C'est au même endroit que les soucis actuels de Lance Armstrong sont nés. Sur un concours de circonstances. Car si les spécialistes de Châtenay-Malabry n'avaient pas, courant 2004, mis sur pied un projet de recherche destiné à affiner encore le système de détection de l'EPO, personne n'aurait sans doute jamais mis la main sur les échantillons en question, au demeurant anonymes pour les chercheurs. C'est le travail des enquêteurs de L'Equipe qui a permis de mettre un nom sur les flacons. Six d'entre eux – sur douze – portent celui de Lance Armstrong.
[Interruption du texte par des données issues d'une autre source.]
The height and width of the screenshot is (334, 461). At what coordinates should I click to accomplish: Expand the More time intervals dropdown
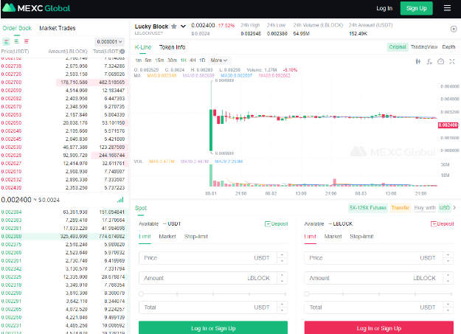tap(219, 60)
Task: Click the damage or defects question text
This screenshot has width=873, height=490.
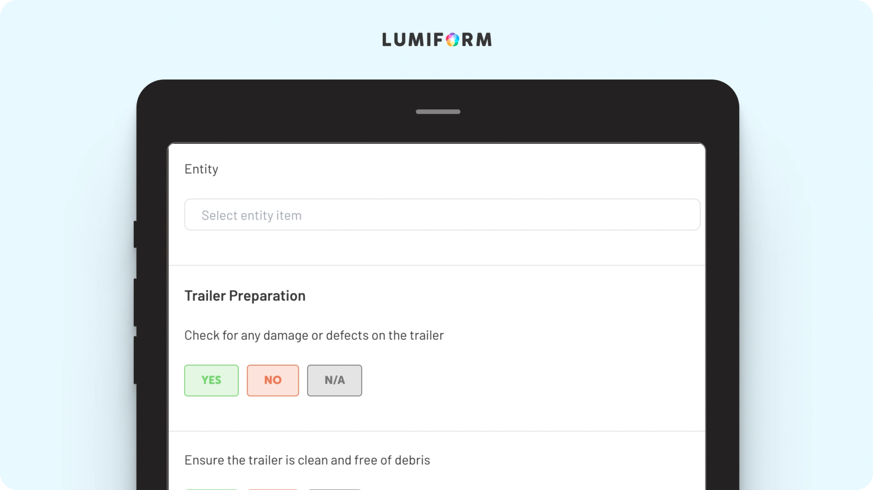Action: tap(314, 335)
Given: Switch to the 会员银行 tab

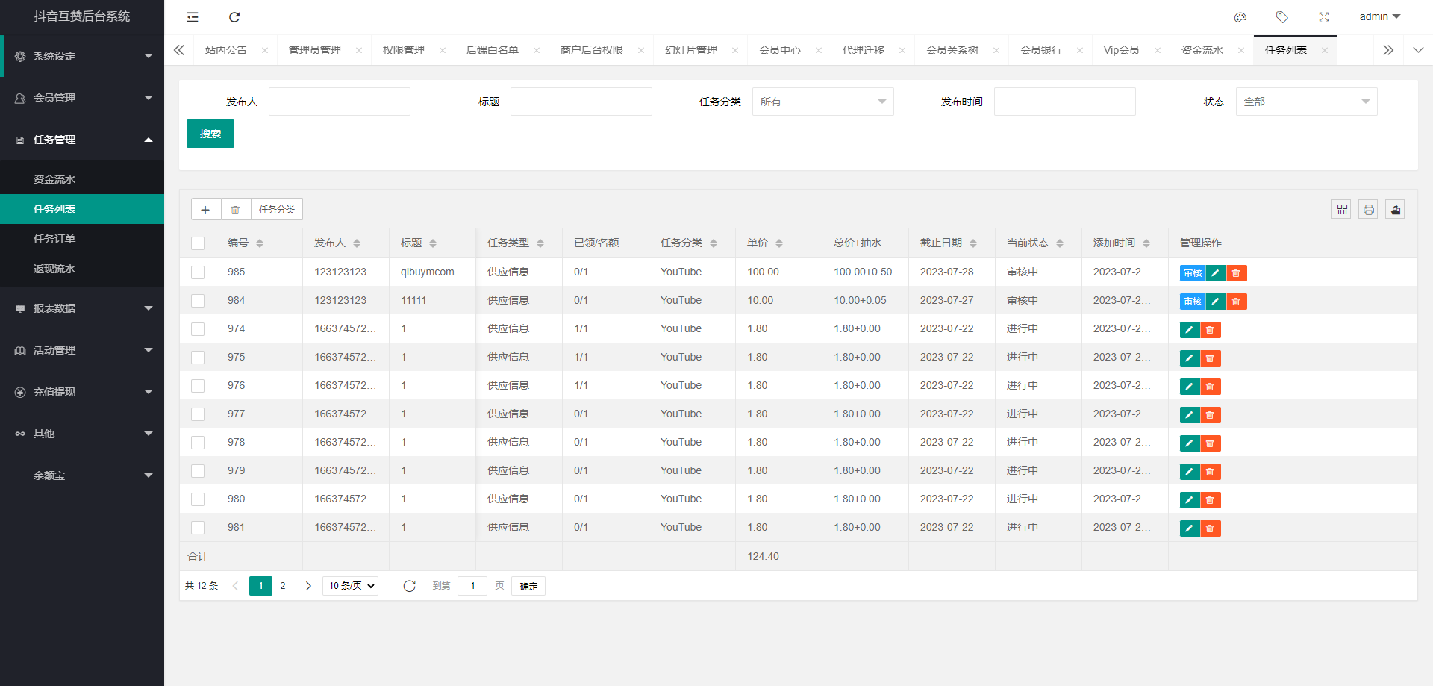Looking at the screenshot, I should (x=1040, y=50).
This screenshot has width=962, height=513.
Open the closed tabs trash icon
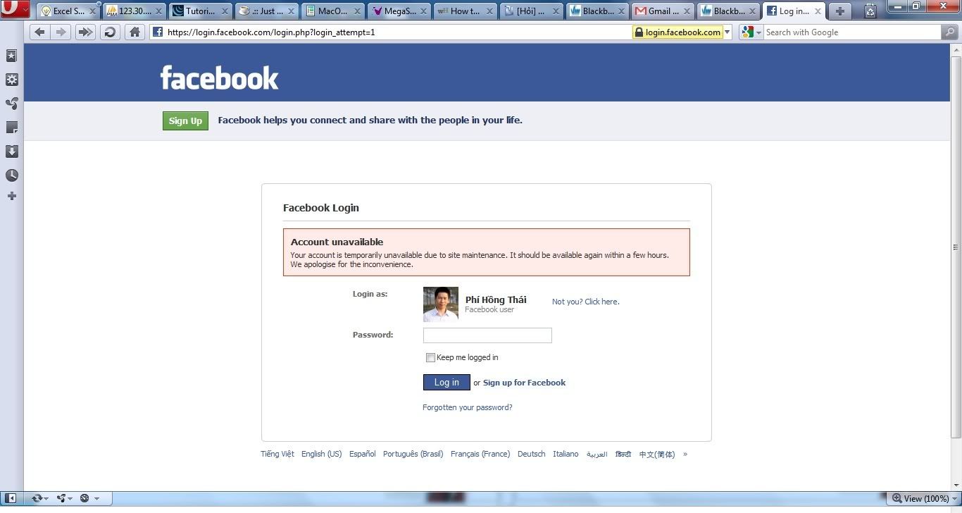click(870, 11)
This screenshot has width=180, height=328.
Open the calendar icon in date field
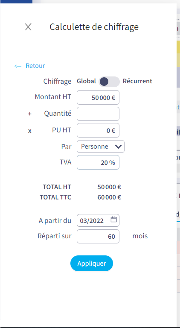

Contacté par le quotidien, via l'un de ses avocats, Me Donald Manasse, Armstrong n'a pas souhaité s'exprimer. Mais il a réagi, dans la foulée, sur son site internet : « Encore une fois, un journal européen rapporte que j'ai été contrôlé positif à des drogues favorisant la performance. Hélas, la chasse aux sorcières continue et cet article n'est rien d'autre que du journalisme à scandale. [...] Je n'ai jamais pris de produits interdits. » « Nous n'avons aucun doute sur la validité du résultat », a déclaré mardi à l'AFP Jacques de Ceaurriz, directeur du laboratoire de Châtenay-Malabry.
Précision de taille : si la consommation d'EPO de Lance Armstrong est désormais avérée, du moins pour l'année 1999, l'Américain n'a pas subi ce que l'on appelle un contrôle positif. Effectués à titre expérimental, les tests n'ont donc pas la valeur juridique d'un contrôle antidopage classique. Et comme seul les échantillons «B» subsistent, une contre-expertise est impossible. « Les droits de la défense ne peuvent être respectés dans cette affaire », a d'ailleurs aussitôt souligné Donald Manasse. « Nous allons prendre en compte les différents éléments du dossier avec mon client, et nous déciderons ensemble de la suite à donner à cette affaire, s'il y a suite. » En l'état actuel des choses, aucune poursuite, aucune sanction n'est envisageable contre l'ex-coureur. L'Agence mondiale antidopage a d'ailleurs réagi timidement : « Si quelque chose était découvert, nous ne pourrions rien faire parce que nous n'existions même pas en 1999 », a déclaré son président Dick Pound à l'agence AP. « Mais il est important que la vérité soit toujours établie. Ce sera très intéressant de voir ce que l'UCI et la fédération cycliste américaine vont faire. »
Les révélations de L'Equipe feront-elles des petits ? Nul doute que, dans les prochaines semaines, bien des tiroirs seront fouillés, bien des éprouvettes analysées de près. « Ce que Lance Armstrong va devoir affronter, c'est l'ascension du Tourmalet puissance 10 », pronostique Pierre Ballester, coauteur de L. A. Confidentiel, ouvrage paru en 2004 et tendant à démontrer les dérives du Texan. « Il a été pris en flagrant délit de mensonge et nos avocats (ndlr: une procédure parmi tant d'autres est en cours au sujet de ce livre) ne manqueront pas d'avancer ce nouvel argumentaire. »
Le 24 juillet dernier, Lance Armstrong avait tenu, en guise de congé, un discours vengeur sur le podium final du Tour de France : « Je voudrais adresser un message aux gens qui ne croient pas au cyclisme, aux cyniques, aux sceptiques. Je suis navré qu'ils ne croient pas au miracle, au rêve. Tant pis pour eux. » Un mois plus tard, le «tant pis», prémonitoire et cruel, frappe de plein fouet tous les amoureux du vélo.